Document text:

--------------------------------

The obligation to report new information ends with the completion of the study. The conditions for study completion are set out in the research protocol approved by the REB. Typically, the study is complete when the final data analysis is complete. Study completion may also be defined as the last contact with the last participant for the purposes of collecting data or human biological materials, or for the purposes of follow-up monitoring.

Article 11.9

REBs shall develop procedures to review and respond appropriately to reports that arise during the trial concerning safety, efficacy and/or validity and other new information arising from clinical trials that may affect the welfare or consent of participants.

Application

As noted in the preceding articles and elsewhere in the Policy (e.g., Articles 6.15 and 6.16), REBs can expect to receive reports of safety, efficacy, and new information, including but not limited to, unanticipated issues, proposed changes to the research design, and newly discovered benefits or risks. It is the REB's responsibility to establish procedures for reviewing these reports that will be used to determine how to respond to evidence of increased risks or benefits to participants, and to be ready to implement these responses as needed. Responses shall be relative to the magnitude and likelihood of the risk or benefit to the welfare of participants. REBs may advise researchers as to the steps to take to eliminate or mitigate newly reported risks, or to equitably distribute benefits, and how this information should be shared with participants. In exceptional cases, REBs may decide to suspend recruitment, or to suspend all participant involvement in a study pending further investigation.

--------------------------------

Data to examine:

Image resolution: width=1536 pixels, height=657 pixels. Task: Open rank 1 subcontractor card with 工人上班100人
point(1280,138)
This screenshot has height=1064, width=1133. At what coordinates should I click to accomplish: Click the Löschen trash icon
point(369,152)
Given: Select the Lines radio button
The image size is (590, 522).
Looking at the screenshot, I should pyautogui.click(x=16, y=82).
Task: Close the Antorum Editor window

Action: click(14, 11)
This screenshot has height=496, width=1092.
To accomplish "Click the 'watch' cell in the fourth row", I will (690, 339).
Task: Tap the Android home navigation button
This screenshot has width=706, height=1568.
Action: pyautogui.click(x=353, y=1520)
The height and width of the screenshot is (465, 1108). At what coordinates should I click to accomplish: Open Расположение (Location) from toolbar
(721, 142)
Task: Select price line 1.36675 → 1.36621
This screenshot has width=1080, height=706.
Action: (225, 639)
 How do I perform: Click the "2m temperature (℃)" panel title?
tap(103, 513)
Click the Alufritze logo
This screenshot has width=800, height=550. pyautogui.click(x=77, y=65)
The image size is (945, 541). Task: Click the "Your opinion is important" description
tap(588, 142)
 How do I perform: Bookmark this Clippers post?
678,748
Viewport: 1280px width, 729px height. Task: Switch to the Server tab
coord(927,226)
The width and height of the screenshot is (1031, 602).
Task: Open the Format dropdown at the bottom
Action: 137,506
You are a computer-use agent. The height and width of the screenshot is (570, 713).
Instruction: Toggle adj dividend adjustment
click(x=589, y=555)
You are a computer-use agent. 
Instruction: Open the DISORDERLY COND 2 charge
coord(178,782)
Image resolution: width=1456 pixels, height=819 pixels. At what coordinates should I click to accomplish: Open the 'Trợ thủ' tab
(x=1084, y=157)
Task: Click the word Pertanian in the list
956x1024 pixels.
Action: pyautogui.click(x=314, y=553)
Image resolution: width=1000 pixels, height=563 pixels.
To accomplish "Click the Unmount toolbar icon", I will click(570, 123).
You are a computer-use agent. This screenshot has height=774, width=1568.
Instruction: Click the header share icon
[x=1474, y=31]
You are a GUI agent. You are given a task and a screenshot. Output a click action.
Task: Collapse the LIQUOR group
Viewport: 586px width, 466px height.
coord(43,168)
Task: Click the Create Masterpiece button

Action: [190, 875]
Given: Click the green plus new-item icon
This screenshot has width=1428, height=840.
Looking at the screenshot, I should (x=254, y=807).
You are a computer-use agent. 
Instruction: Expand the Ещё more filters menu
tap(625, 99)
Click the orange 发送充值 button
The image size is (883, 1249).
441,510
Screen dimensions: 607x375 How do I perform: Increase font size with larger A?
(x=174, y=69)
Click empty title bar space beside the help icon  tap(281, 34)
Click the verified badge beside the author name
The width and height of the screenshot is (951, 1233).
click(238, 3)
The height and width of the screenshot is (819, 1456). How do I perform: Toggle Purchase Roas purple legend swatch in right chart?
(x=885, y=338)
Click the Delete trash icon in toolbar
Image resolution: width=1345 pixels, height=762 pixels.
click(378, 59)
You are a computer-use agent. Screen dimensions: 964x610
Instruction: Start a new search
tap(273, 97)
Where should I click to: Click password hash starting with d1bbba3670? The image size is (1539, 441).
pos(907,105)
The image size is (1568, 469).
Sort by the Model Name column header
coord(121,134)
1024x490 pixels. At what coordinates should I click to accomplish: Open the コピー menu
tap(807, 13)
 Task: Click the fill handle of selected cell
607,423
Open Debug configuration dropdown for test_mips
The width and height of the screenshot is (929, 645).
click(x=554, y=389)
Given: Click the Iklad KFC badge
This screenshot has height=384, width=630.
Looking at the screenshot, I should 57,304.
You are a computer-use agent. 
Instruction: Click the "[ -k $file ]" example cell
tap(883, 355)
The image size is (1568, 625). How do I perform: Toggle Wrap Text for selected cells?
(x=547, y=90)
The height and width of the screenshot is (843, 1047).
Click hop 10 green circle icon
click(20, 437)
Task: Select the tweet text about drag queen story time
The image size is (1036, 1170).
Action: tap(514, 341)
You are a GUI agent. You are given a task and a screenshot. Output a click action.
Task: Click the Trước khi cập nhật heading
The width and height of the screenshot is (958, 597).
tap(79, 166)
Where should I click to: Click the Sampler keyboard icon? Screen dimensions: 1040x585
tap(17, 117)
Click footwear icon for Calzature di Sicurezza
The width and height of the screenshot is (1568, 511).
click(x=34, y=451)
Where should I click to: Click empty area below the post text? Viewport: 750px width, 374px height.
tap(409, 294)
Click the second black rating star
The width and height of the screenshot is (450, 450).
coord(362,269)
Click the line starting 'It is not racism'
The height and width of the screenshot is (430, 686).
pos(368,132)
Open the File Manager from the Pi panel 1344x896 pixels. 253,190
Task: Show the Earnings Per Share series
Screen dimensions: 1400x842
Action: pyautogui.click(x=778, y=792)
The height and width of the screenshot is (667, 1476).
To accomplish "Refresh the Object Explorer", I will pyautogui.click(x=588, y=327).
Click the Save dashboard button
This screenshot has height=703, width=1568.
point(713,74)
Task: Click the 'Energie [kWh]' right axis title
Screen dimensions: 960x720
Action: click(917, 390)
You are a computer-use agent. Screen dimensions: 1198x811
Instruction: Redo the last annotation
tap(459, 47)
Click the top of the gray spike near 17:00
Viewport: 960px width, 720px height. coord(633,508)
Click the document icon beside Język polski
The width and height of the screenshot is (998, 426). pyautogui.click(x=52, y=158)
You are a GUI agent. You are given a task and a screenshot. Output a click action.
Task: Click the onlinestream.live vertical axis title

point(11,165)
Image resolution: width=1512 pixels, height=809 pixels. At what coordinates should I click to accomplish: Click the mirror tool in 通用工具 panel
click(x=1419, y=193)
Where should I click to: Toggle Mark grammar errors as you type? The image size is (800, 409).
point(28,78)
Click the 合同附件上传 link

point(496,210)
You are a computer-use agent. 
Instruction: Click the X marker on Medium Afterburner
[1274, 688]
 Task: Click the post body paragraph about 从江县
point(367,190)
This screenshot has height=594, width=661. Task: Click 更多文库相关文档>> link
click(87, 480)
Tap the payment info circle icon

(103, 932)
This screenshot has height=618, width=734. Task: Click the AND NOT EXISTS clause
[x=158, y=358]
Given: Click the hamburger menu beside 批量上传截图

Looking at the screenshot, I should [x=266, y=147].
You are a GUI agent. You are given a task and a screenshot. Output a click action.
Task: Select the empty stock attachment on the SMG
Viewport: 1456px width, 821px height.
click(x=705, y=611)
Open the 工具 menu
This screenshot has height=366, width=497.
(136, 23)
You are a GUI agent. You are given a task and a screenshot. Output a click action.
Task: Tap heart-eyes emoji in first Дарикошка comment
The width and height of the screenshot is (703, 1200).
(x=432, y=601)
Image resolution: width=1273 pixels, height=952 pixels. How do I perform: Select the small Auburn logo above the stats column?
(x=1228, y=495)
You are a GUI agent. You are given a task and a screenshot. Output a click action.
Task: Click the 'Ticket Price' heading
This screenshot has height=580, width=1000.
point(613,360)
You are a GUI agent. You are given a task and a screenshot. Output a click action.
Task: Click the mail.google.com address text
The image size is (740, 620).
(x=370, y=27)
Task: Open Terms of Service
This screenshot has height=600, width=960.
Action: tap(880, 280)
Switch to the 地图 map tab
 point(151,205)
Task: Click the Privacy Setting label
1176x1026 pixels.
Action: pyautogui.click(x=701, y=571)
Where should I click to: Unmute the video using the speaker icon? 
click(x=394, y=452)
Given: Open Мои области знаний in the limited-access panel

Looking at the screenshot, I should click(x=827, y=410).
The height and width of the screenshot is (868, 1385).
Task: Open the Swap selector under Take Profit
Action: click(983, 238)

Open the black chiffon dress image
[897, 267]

--------------------------------

Work request 1: Duplicate the passage on research ethics board review from "Article 11.9" to "consent of participants.".
Work request 2: In the passage on research ethics board review, when is a study typically complete?
None of the entries matter here.

Response box 1:
Article 11.9

REBs shall develop procedures to review and respond appropriately to reports that arise during the trial concerning safety, efficacy and/or validity and other new information arising from clinical trials that may affect the welfare or consent of participants.

Response box 2: When the final data analysis is complete.